Postoperative pain is commonly experienced even when a RCT is performed according to clinical standards. A systematic review found that the frequency of reporting pain after RCT range from 3–58% [16]. In a prospective study involving 415 patients, 40.2% reported pain 48 h after RTC; though, only 12% reported severe pain [33]. Another systematic review on pain frequency and severity after RCT found that the prevalence of severe pain present before treatment (81%) significantly decreased within 24–48 h after treatment, dropping to minimal levels after one week (40% at 24 h, decreasing to 11% after one week). The severity of preoperative pain was 54 on a 100 mm scale, which decreased to 24 after 24 h and to 5 after one week [34]. In the present study, a significant decrease in pain intensity was observed at 24 h in RCT group. By the end of one week, pain had resolved in all patients with moderate pulpitis and in 81.8% of patients with severe pulpitis, consistent with the literature.
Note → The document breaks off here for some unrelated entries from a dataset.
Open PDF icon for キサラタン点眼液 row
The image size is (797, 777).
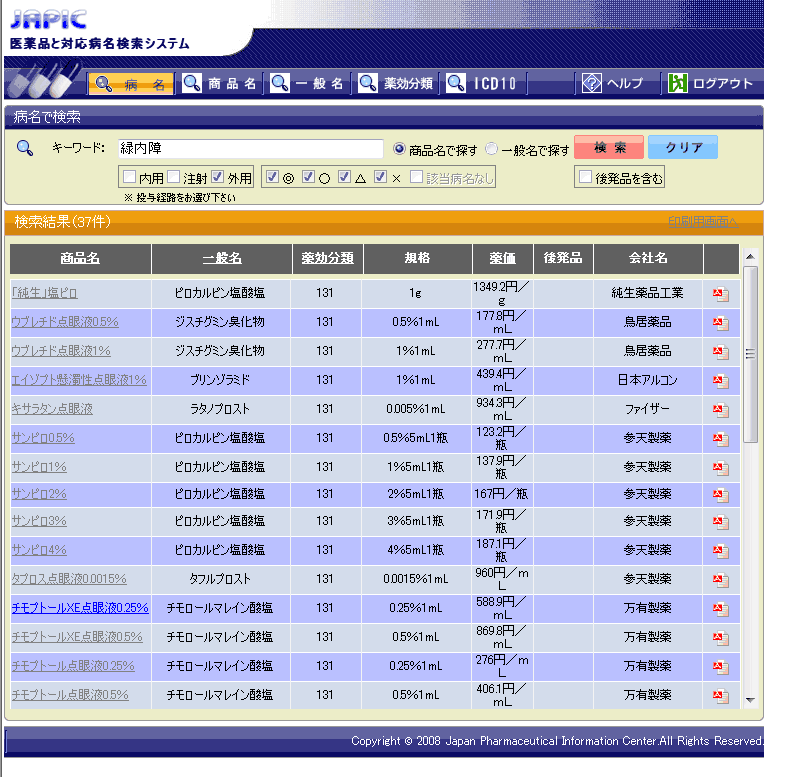coord(720,410)
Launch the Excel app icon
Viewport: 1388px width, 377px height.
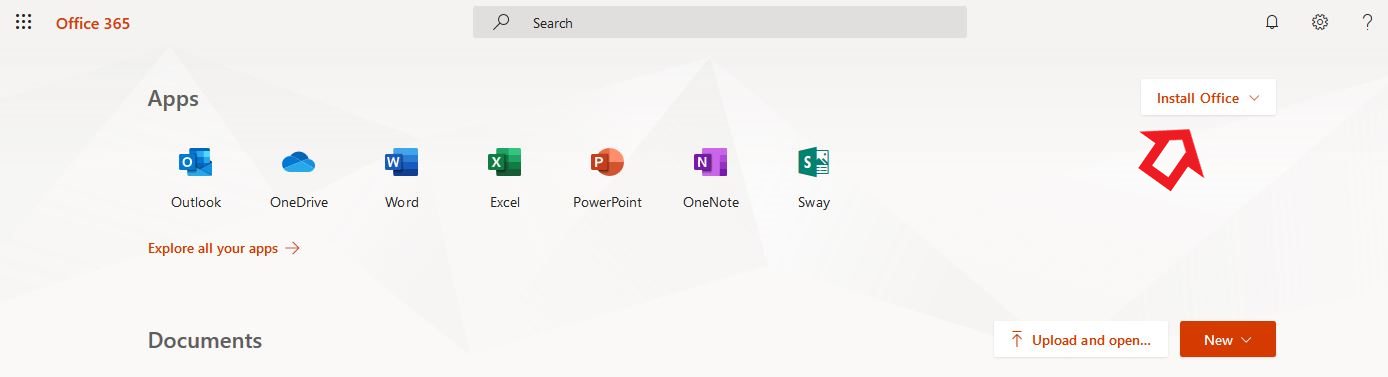(505, 162)
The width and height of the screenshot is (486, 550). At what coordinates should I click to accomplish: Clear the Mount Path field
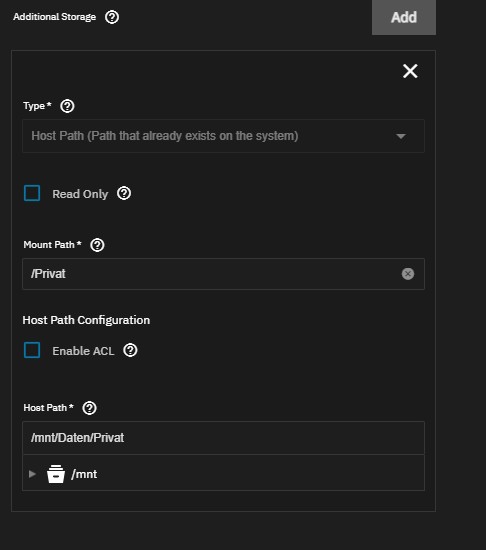tap(408, 274)
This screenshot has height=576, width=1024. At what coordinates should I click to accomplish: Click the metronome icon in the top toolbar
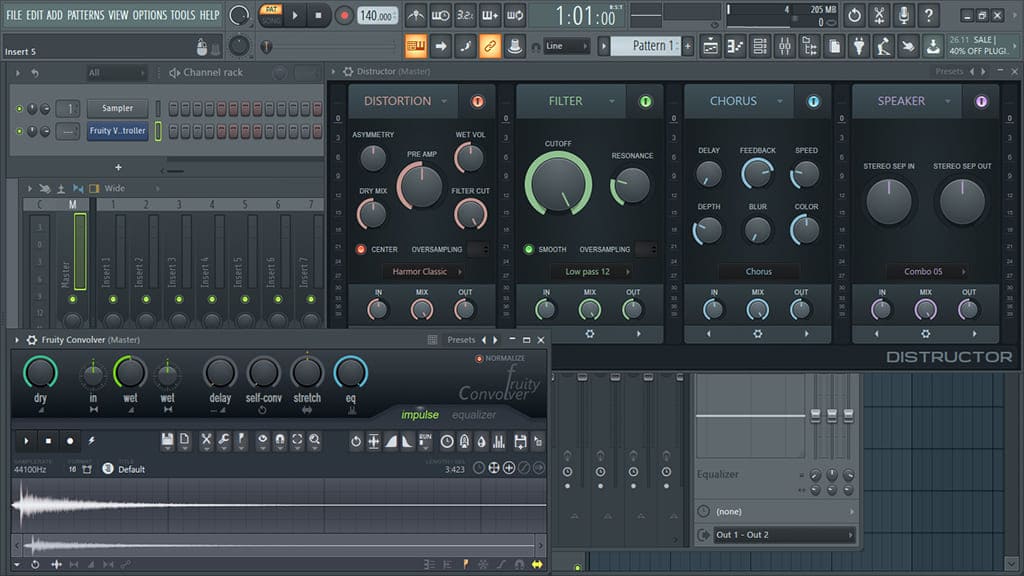pos(415,15)
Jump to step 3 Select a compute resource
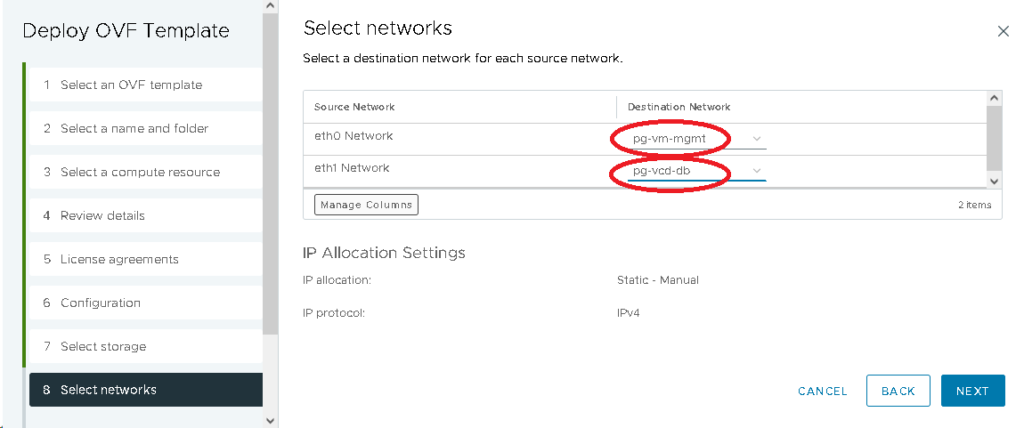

In our study, which included patients with preoperative pain scores above four, statistically significant results were found for teeth with severe pulpitis at the 24th and 72nd hours. Higher postoperative pain scores were generally observed in the RCT group compared to the TP group, and the null hypothesis was rejected. Galani et al. compared the pain scores after TP and RCT in mandibular molars exposed to caries and reported higher scores for RCT during the first week following treatment [19]. This discrepancy might be attributed to their inclusion of patients with preoperative pain scores ranging from 0 to 6, using a 10 mm VAS scale.

In the moderate pulpitis group, the percentages of patients reporting pain were 58.3% at 24 h, 41.7% at 48 h, and 33.3% at 72 h after TP, and 60% at 24 h, 40% at 48 h, and 20% at 72 h after RCT. In the severe pulpitis group, the percentages of patients reporting pain were 70% at 24 h, 40% at 48 h, and 10% at 72 h after TP, and 91% at 24 h, 72% at 48 h, and 63.6% at 72 h after RCT. Although pain scores decreased in both groups compared to the preoperative period, symptoms were relieved faster in the TP group. These results align with findings from a previous study that included patients with symptoms indicative of irreversible pulpitis [18]. However, in the TP group, severe symptoms developed in three patients after treatment. Although these patients initially experienced symptom relief within the first week, they returned with complaints of severe pain 13, 17, and 20 days after treatment, respectively.

Eghbal et al. [35] reported that none of the 14 patients, aged between 16 and 28 years, diagnosed with irreversible pulpitis experienced pain 24 h after TP with MTA. The study was conducted on maxillary and mandibular molar teeth that exhibited spontaneous and referred pain; however, preoperative scores were not reported. Taha et al. [4] reported that one week after TP was performed to maxillary and mandibular molar teeth clinically diagnosed with either reversible or irreversible pulpitis, 96.9% of the patients experienced no pain or only mild pain. In a subsequent study by the same authors, where only molar teeth with irreversible pulpitis were treated, symptoms disappeared in 93% of patients two days after TP [23].

This study includes a one-week follow-up of patients after TP and RCT, comparing these procedures in terms of postoperative pain severity. However, a six-month follow-up is generally recommended for teeth treated with pulpotomy [5], and a longer follow-up is advised to identify potential late-term failures [23]. Therefore, while TP appears effective in alleviating symptoms, it cannot yet be considered a definitive alternative to RCT. Additionally, although all endodontic procedures were performed by a single operator following a strict protocol, a limitation of this study is that the operator could not be blinded to the treatment procedures due to the different processes involved in each treatment modality.

Conclusion

In patients with moderate pulpitis, the TP procedure allowed symptom relief more quickly than RCT. In patients with severe pulpitis, TP provided for significantly lower pain scores compared to RCT at both 24 and 72 h. Within the limitations of this study, it can be argued that TP performed with MTA Angelus provides rapid relief of symptoms in teeth with irreversible pulpitis.